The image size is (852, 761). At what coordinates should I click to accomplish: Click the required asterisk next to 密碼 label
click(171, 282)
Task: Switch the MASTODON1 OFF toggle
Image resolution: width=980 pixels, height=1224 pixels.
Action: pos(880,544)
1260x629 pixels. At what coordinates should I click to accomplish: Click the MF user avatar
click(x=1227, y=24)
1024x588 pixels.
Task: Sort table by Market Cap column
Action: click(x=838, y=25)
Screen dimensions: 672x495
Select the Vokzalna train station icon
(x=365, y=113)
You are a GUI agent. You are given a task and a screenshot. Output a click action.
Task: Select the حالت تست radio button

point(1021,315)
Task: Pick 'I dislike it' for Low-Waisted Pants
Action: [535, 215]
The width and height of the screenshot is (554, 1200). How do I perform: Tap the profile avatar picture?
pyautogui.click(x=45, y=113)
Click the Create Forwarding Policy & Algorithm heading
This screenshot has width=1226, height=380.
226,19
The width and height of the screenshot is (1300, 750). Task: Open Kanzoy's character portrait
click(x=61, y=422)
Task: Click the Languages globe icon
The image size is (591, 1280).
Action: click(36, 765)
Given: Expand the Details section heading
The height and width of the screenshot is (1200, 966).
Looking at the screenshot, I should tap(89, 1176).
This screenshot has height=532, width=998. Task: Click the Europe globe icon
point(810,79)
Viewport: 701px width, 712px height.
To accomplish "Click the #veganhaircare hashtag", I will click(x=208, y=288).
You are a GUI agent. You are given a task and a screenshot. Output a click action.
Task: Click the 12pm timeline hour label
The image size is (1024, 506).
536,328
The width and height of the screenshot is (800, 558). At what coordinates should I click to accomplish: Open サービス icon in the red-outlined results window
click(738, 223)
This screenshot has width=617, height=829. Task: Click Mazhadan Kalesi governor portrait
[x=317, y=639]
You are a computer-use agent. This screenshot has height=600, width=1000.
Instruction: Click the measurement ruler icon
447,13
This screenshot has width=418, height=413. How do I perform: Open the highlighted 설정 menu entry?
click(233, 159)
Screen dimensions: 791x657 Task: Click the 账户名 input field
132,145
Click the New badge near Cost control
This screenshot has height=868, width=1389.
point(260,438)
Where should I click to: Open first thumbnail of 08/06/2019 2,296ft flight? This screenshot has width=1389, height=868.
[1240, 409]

*PROBLEM:* Please return the data above exactly as given.

*EXPECTED ANSWER:*
The image size is (852, 761). At what coordinates should I click to accomplish: Click the required asterisk next to 密碼 label
click(171, 282)
Task: Switch the MASTODON1 OFF toggle
Image resolution: width=980 pixels, height=1224 pixels.
Action: pos(880,544)
1260x629 pixels. At what coordinates should I click to accomplish: Click the MF user avatar
click(x=1227, y=24)
1024x588 pixels.
Task: Sort table by Market Cap column
Action: click(x=838, y=25)
Screen dimensions: 672x495
Select the Vokzalna train station icon
(x=365, y=113)
You are a GUI agent. You are given a task and a screenshot. Output a click action.
Task: Select the حالت تست radio button

point(1021,315)
Task: Pick 'I dislike it' for Low-Waisted Pants
Action: [535, 215]
The width and height of the screenshot is (554, 1200). How do I perform: Tap the profile avatar picture?
pyautogui.click(x=45, y=113)
Click the Create Forwarding Policy & Algorithm heading
This screenshot has width=1226, height=380.
226,19
The width and height of the screenshot is (1300, 750). Task: Open Kanzoy's character portrait
click(x=61, y=422)
Task: Click the Languages globe icon
The image size is (591, 1280).
Action: click(36, 765)
Given: Expand the Details section heading
The height and width of the screenshot is (1200, 966).
Looking at the screenshot, I should tap(89, 1176).
This screenshot has height=532, width=998. Task: Click the Europe globe icon
point(810,79)
Viewport: 701px width, 712px height.
To accomplish "Click the #veganhaircare hashtag", I will click(x=208, y=288).
You are a GUI agent. You are given a task and a screenshot. Output a click action.
Task: Click the 12pm timeline hour label
The image size is (1024, 506).
536,328
The width and height of the screenshot is (800, 558). At what coordinates should I click to accomplish: Open サービス icon in the red-outlined results window
click(738, 223)
This screenshot has width=617, height=829. Task: Click Mazhadan Kalesi governor portrait
[x=317, y=639]
You are a computer-use agent. This screenshot has height=600, width=1000.
Instruction: Click the measurement ruler icon
447,13
This screenshot has width=418, height=413. How do I perform: Open the highlighted 설정 menu entry?
click(233, 159)
Screen dimensions: 791x657 Task: Click the 账户名 input field
132,145
Click the New badge near Cost control
This screenshot has height=868, width=1389.
point(260,438)
Where should I click to: Open first thumbnail of 08/06/2019 2,296ft flight? This screenshot has width=1389, height=868.
[1240, 409]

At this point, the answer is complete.